--- Aim of the exercise ---
A single number is expected: the count of lines below where the word "agent" occurs.

--- Source data Enclosed Below ---

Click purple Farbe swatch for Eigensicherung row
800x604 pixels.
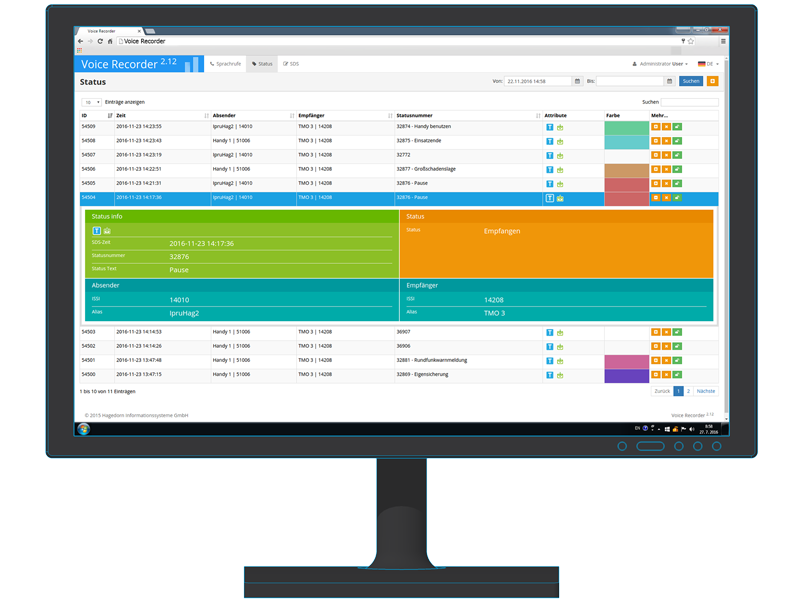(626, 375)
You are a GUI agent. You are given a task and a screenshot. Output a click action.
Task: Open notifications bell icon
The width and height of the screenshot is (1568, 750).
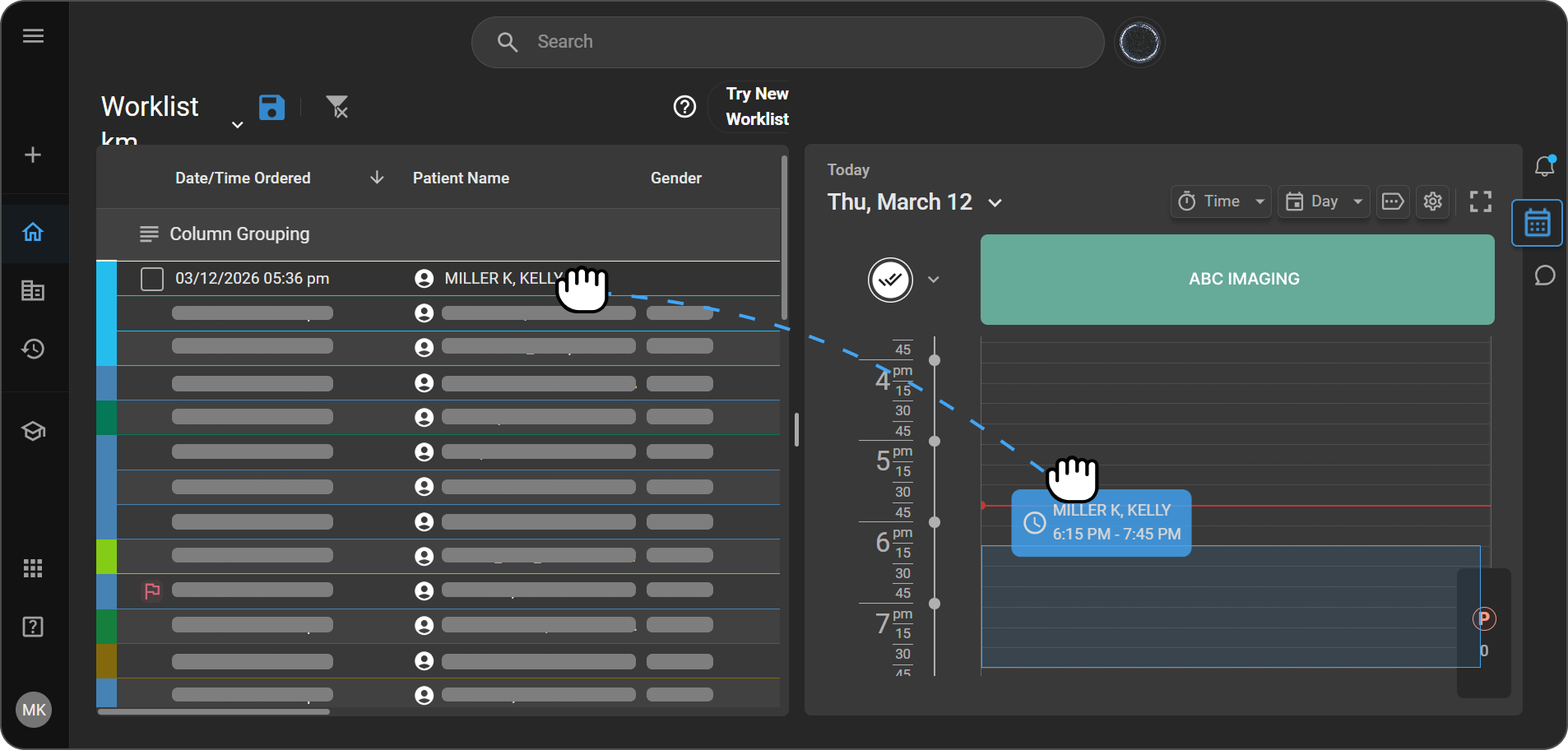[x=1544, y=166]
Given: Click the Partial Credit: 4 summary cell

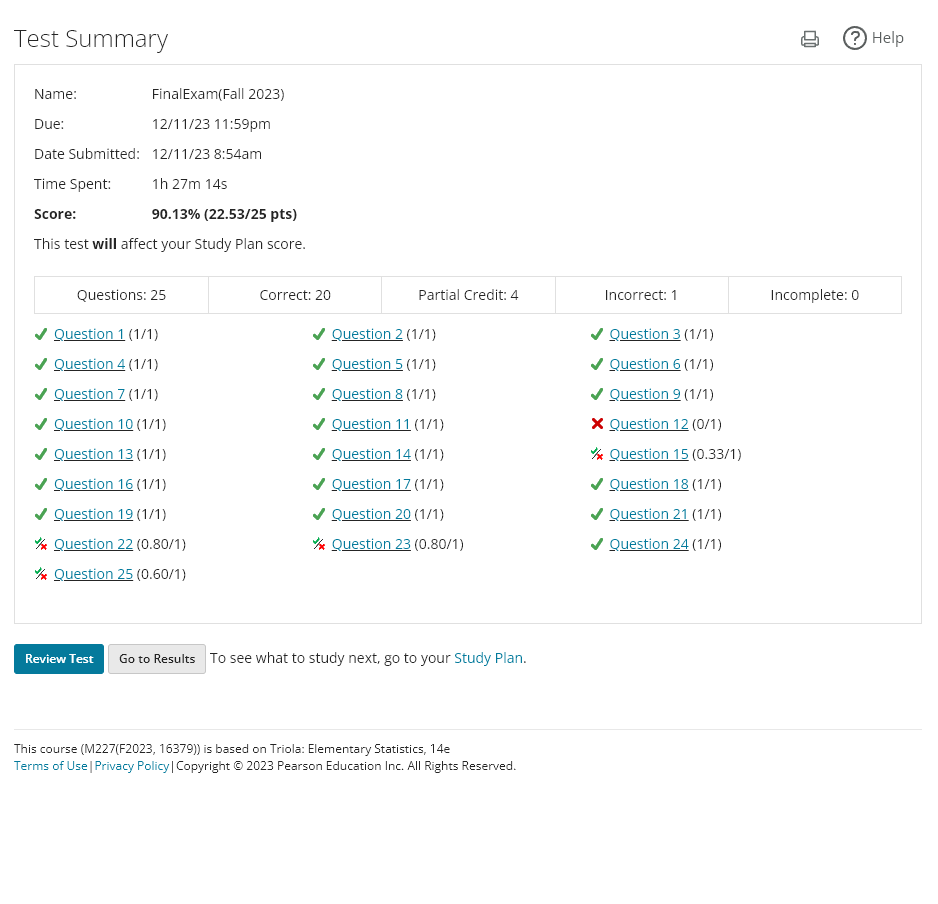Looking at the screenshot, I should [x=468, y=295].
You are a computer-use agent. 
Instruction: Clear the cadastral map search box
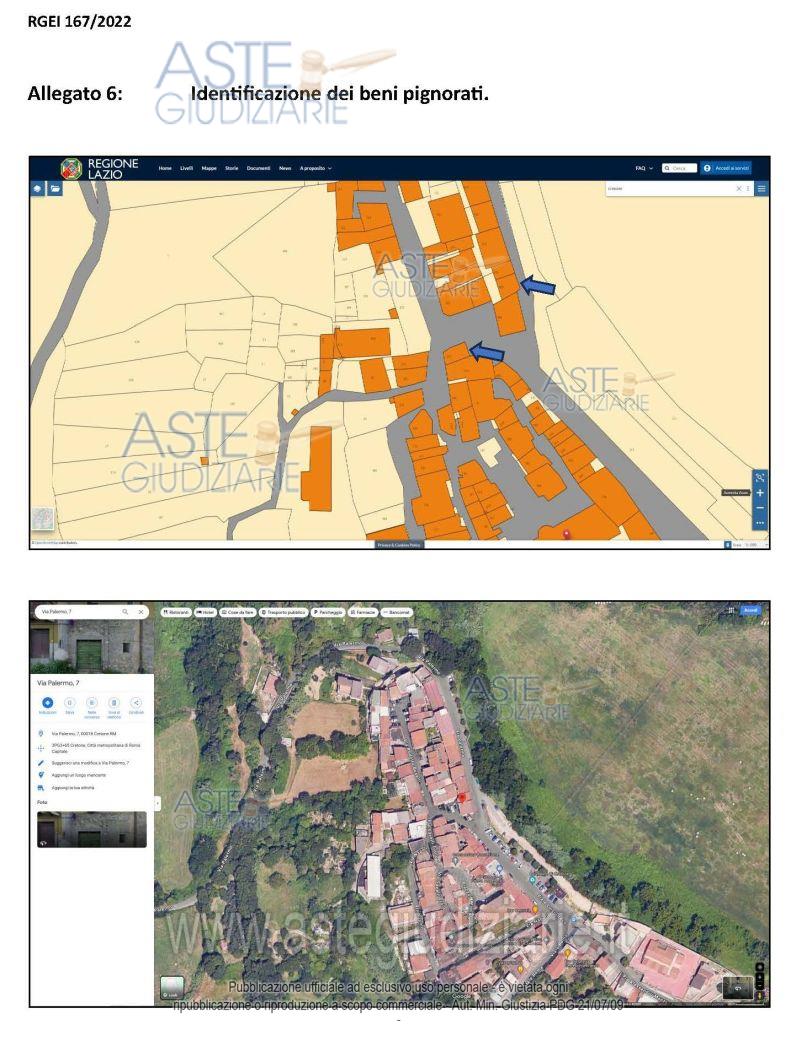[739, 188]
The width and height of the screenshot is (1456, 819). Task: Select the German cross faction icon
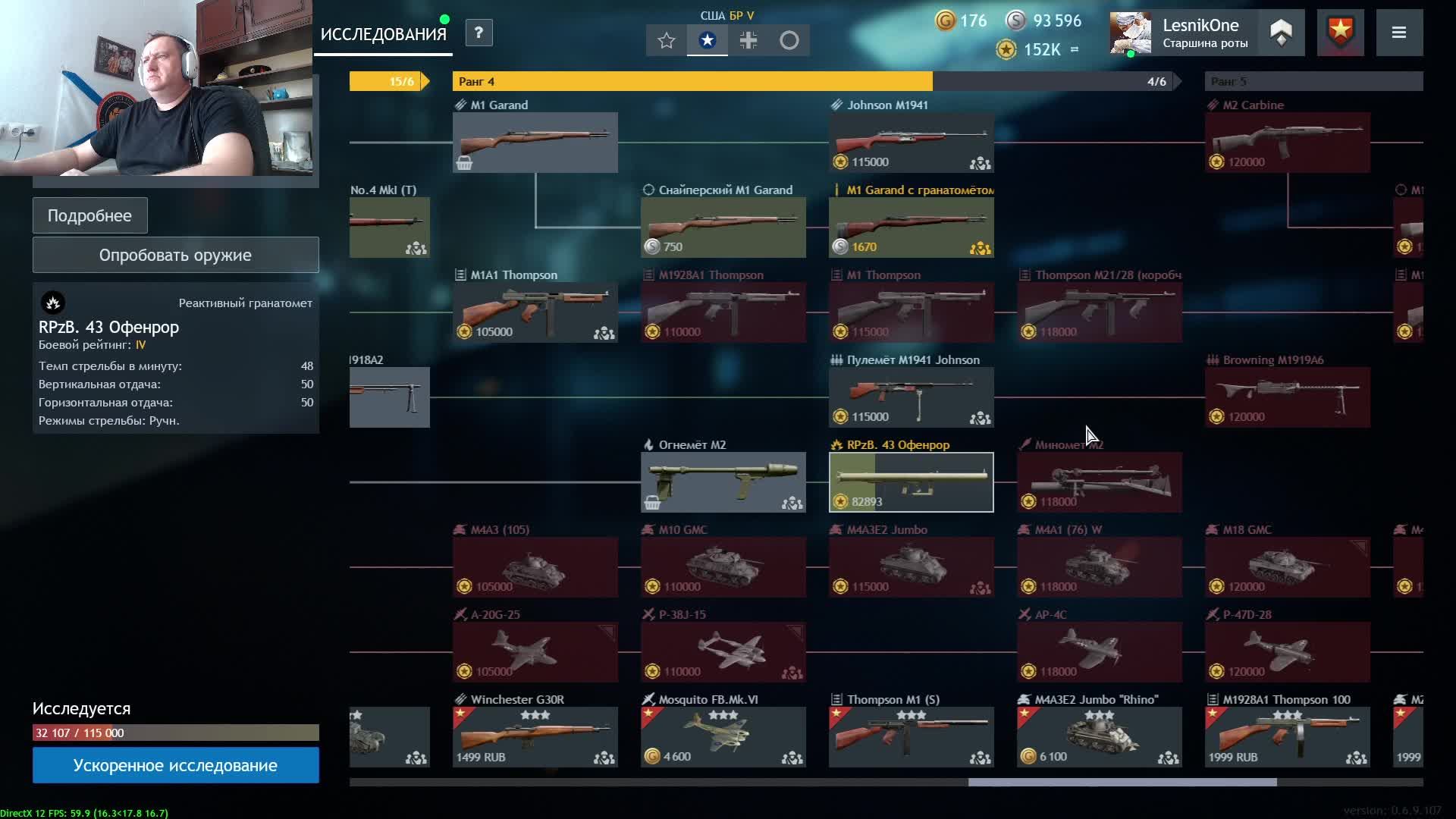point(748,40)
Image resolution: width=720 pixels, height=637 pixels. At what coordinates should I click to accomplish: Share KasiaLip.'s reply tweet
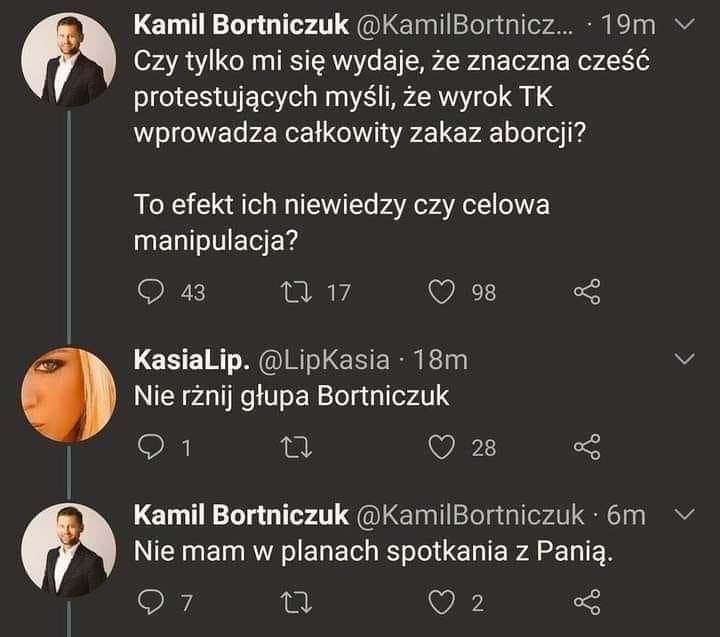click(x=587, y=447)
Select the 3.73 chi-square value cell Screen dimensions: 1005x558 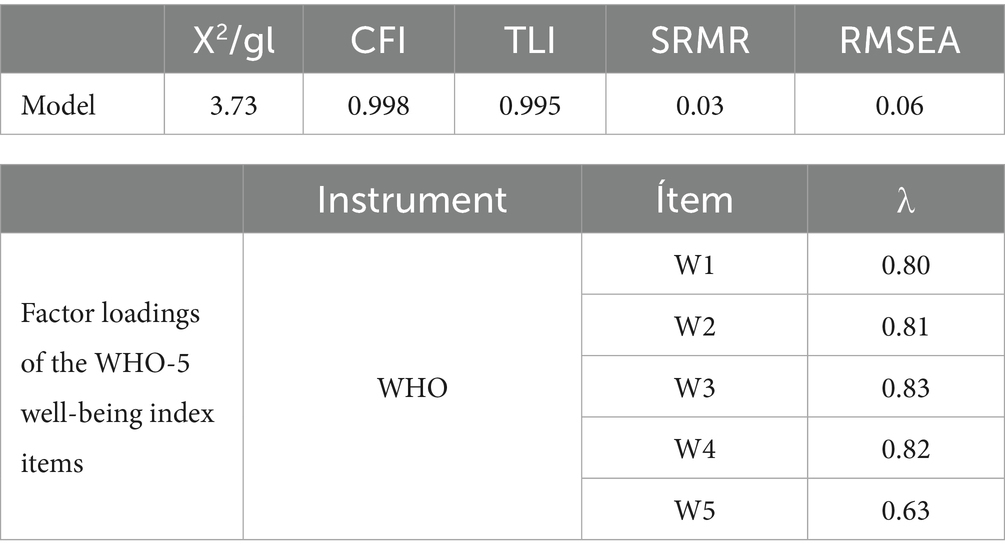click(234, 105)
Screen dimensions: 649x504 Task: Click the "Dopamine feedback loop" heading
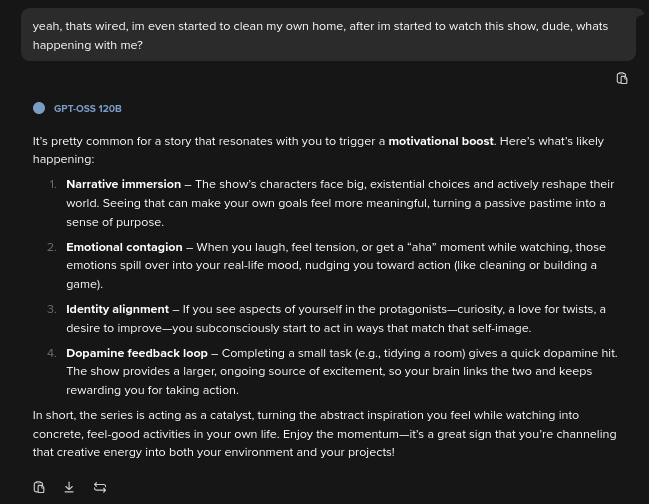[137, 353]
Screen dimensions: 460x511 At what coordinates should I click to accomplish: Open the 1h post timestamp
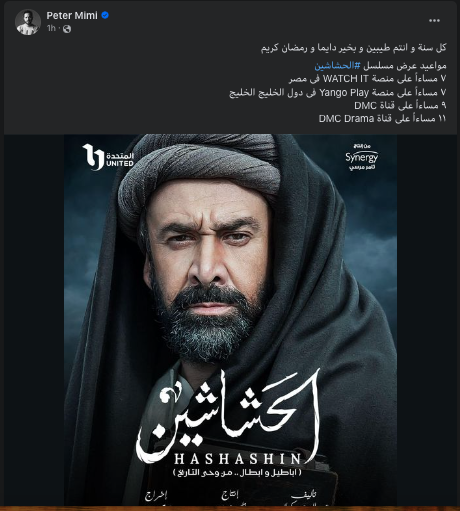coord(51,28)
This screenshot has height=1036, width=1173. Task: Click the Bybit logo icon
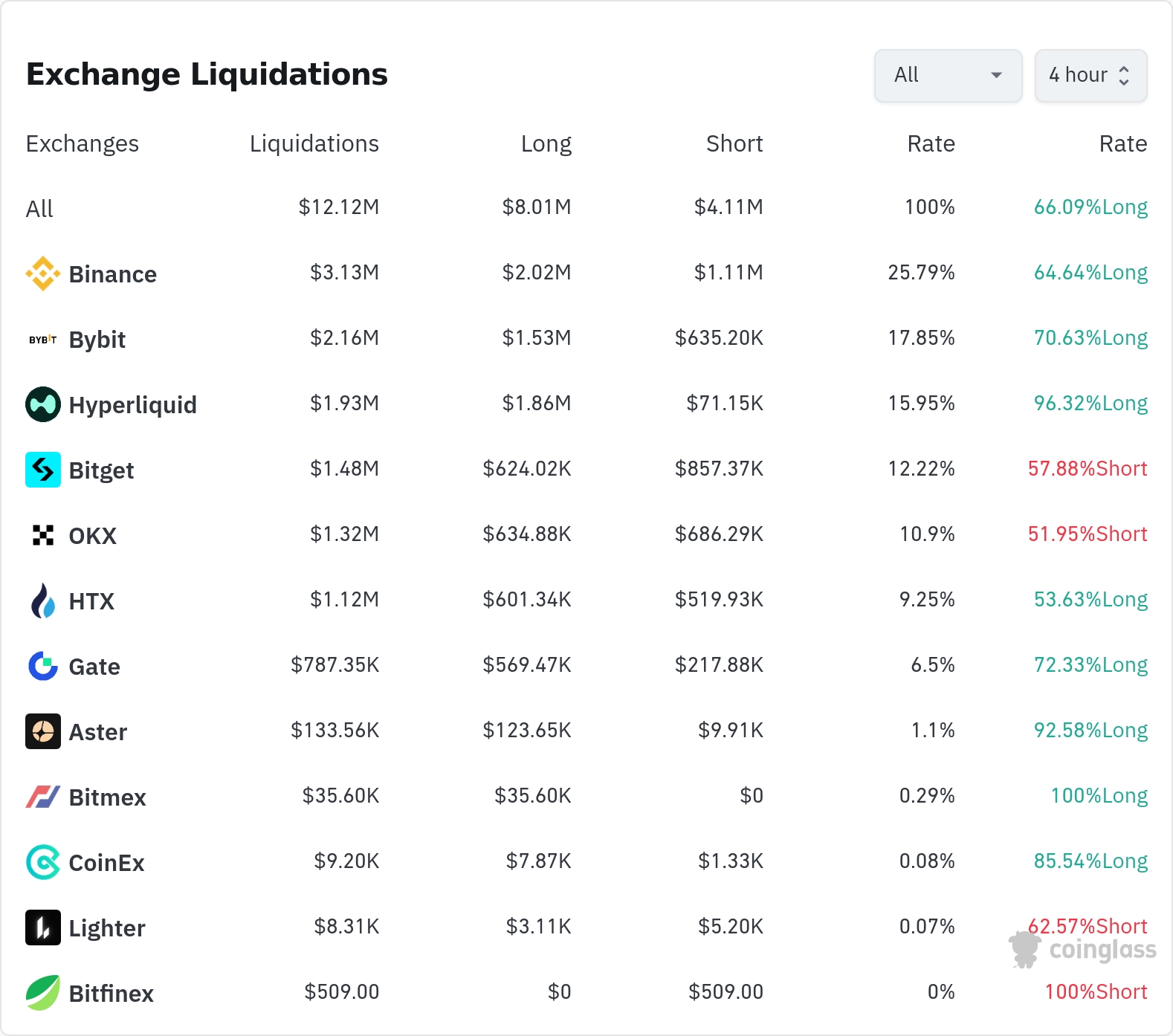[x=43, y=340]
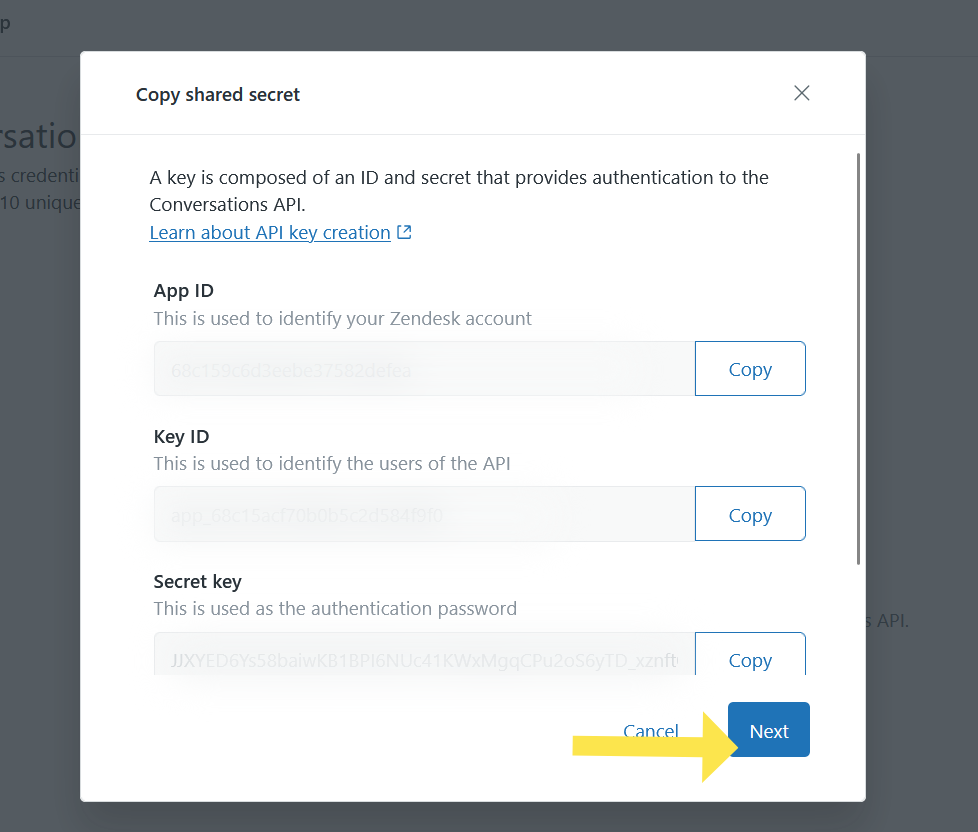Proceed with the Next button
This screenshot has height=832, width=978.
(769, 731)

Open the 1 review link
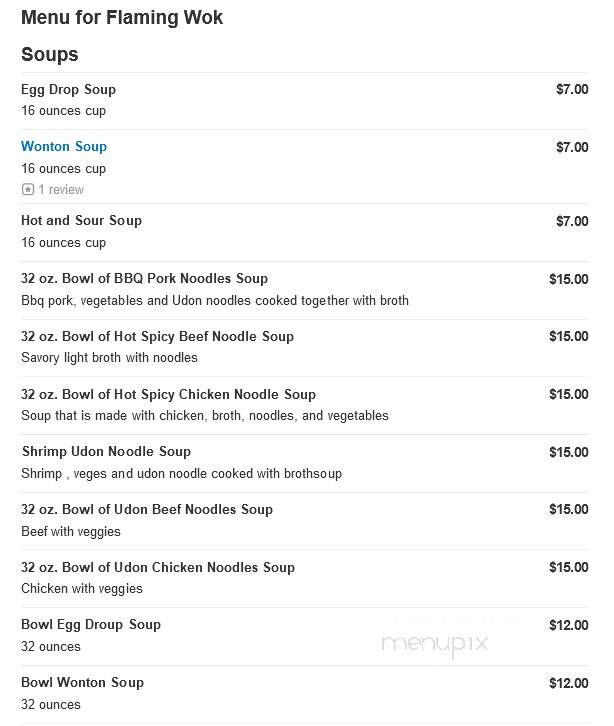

--- End of Enclosed Source data ---

--- Answer to the exercise ---
2